Lopez comes by consignment shopping from experience.

She grew up in Prince George’s County with a mother who worked 50 hours a week helping the elderly and her father, a laid-off steelworker who did landscaping for the federal government.

“My parents have an amazing work ethic,” she said. “I have been inspired by them.”

She didn’t have much money, so she began working odd jobs in middle school, at bookstores, a Hallmark card store and such.

“I shopped secondhand clothiers and thrift stores,” she said. “I was on a tight budget. I would sift through racks of clothing to find the diamond in the rough. I got excited when I found a cashmere sweater and wool skirt that I could afford.”

After graduating from the University of Maryland, where she majored in psychology and marketing, she worked at places such as the Discovery Channel. She lived at home, saving like mad.

By 2007, when she was 29, Lopez scraped together $75,000 and made the payment on a lease for 1,000 square feet of retail space in Clarendon because of its proximity to young professionals.

“I was betting on myself,” said Lopez, who had mapped a business plan that targeted her demographic and a price point they could afford, somewhere between $60 and $150 per item. “I wanted to create a place where people could feel good about shopping secondhand but also help shoppers recycle their wardrobe.”

She knew the hot spots around the region and stalked potential locations for foot traffic, real estate prices, demographics and access to transportation.
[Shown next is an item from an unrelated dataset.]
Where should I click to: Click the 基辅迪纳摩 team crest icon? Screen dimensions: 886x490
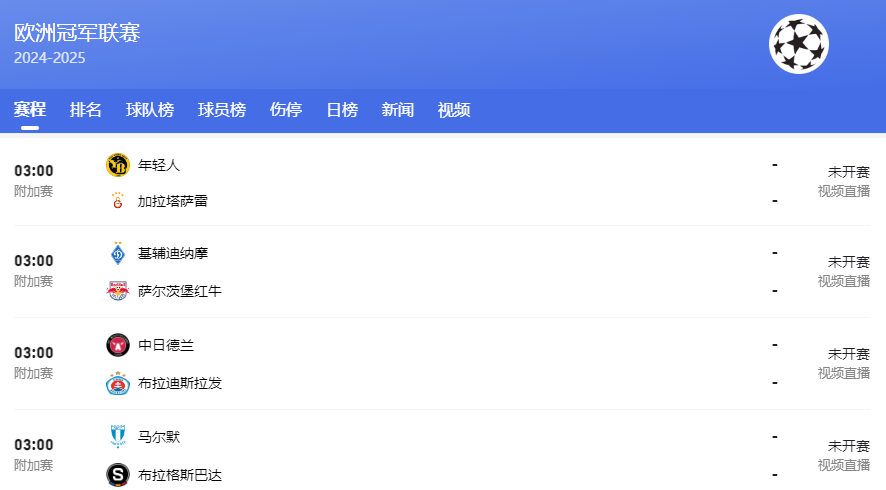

Lopez started slowly, getting clothes from friends and family, building on relationships she had from growing up here.

It has worked.

I strolled over to the 14th Street NW store recently to take a look. Lopez smartly had the air conditioning blasting on a sweltering August afternoon.

It looked like any women’s retail store in the mall, full of racks packed with colorful clothes, shoes, handbags and satchels. There was jewelry, too. The front of the store had some fresh, unconsigned items that Lopez found at shows she trolls.

When I started telling her about my favorite Coach leather bags from more than two decades ago, she smiled politely and struggled to stifle a laugh.

She knows one thing. I am not her customer.